The Magen Avraham (Orah Haim 170:19) uses this part of the Shulhan Aruch to discuss different foods or practices which are known to promote forgetfulness and are therefore to be avoided. Although not formally codified in the Shulhan Aruch, this concept has its basis in different places in the Gemara. For example, the Gemara (Menahot 99b) says that one who willingly forgets the Torah that one has learned is in violation of the Torah violation of “Pen Yasuru” (Devarim 4:9).

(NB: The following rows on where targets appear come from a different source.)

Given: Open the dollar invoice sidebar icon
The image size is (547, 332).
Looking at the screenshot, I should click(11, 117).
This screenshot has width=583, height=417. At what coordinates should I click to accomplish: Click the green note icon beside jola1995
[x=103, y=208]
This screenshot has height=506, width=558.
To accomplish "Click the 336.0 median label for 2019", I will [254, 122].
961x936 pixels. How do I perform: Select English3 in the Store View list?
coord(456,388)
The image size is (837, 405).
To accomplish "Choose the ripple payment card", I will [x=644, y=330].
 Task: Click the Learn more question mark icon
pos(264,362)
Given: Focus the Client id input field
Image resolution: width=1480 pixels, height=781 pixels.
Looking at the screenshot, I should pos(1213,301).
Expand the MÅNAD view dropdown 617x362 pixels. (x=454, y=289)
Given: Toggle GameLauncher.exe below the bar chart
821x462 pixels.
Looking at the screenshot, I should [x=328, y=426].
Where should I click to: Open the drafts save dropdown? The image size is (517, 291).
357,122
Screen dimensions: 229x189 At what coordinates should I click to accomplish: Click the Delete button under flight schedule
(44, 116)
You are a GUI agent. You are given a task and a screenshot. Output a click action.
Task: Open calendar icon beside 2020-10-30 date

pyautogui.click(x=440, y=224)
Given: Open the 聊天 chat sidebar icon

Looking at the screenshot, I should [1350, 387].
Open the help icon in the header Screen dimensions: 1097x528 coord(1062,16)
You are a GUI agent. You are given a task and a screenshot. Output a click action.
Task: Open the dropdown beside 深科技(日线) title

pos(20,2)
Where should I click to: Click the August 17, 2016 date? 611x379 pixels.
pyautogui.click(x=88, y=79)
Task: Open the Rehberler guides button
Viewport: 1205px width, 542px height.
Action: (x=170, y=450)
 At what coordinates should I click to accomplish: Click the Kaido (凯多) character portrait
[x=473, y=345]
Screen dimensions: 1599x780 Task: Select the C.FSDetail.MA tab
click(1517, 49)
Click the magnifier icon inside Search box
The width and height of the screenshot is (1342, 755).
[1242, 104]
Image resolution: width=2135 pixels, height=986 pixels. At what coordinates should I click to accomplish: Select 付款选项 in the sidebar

The Gemara (Horayot 13b) mentions that eating olives promotes forgetfulness, while olive oil is conducive to good memory. As such, some rabbis say that ifone were to eat olives, adding olive oil would be advisable. Rabbi Haim Kanievsky (Sefer Zikaron) is skeptical of this opinion since the Gemara only says that olive oil helps one’s memory, not that it nullifies the effects of olives. Rabbi Yitzhak ibn Danan (LeYitzhak Re’ah, vol. 2, Orah Haim §50, [pg.5]) says that since most olives are black, the Gemara’s recommendation to avoid olives only referred to black olives, not green ones. Interestingly, there was a custom in Morocco not to eat black olives during the month of Nissan since it is the month in which one should remember the Exodus from Egypt.
Other things which promote forgetfulness include not washing one’s hands when necessary (such as after touching one’s shoe or cutting one’s nails) (Shulhan Aruch 4:18); sleeping with one’s shoes (Yoma 78b); putting two articles of clothing simultaneously (Magen Avraham, O.H. 2:3); leaving open the book from which one is learning and drying one’s hands on one’s clothing. (Gemara).
Summary: One should avoid if possible those things which promoteforgetfulness.